» **MATERIAL SUPPLIED**
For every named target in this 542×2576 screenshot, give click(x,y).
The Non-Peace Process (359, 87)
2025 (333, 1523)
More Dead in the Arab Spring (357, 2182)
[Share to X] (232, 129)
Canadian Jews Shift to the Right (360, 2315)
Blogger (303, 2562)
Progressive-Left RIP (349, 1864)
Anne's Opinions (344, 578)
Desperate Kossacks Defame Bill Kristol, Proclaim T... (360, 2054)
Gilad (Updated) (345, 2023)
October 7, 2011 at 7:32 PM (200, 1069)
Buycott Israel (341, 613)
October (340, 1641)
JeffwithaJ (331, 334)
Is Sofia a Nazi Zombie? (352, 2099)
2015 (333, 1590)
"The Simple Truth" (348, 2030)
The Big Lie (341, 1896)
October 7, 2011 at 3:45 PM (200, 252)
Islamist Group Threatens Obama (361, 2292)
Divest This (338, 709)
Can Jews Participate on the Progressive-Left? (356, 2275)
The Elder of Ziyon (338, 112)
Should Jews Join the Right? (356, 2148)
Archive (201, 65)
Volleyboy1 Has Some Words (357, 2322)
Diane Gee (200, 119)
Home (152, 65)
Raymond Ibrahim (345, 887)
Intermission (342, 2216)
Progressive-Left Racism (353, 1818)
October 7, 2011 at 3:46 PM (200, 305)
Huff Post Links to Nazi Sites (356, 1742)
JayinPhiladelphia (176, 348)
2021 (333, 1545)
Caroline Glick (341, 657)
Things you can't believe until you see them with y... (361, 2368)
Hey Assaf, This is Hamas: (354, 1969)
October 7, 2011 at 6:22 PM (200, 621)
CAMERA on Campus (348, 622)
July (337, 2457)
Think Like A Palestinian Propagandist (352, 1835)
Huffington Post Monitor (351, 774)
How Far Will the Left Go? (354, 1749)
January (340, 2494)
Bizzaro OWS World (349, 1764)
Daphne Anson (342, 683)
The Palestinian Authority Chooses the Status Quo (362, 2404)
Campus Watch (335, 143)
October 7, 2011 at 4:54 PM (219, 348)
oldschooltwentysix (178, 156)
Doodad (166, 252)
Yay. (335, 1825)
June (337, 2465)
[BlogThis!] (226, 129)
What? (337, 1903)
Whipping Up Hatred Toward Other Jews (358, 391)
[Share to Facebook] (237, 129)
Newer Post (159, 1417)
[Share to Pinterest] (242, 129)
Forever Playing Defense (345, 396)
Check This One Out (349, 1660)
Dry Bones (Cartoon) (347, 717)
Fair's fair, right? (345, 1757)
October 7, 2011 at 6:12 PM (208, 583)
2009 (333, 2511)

» **WORK ITEM**
Set the material down exactly as written, starting at its first line. The line containing "Blogger (303, 2562)" is the last one to include.

» **SOLUTION TO THE EXERCISE**
For every named target in this 542×2576 screenshot, give click(x,y).
The Non-Peace Process (359, 87)
2025 (333, 1523)
More Dead in the Arab Spring (357, 2182)
[Share to X] (232, 129)
Canadian Jews Shift to the Right (360, 2315)
Blogger (303, 2562)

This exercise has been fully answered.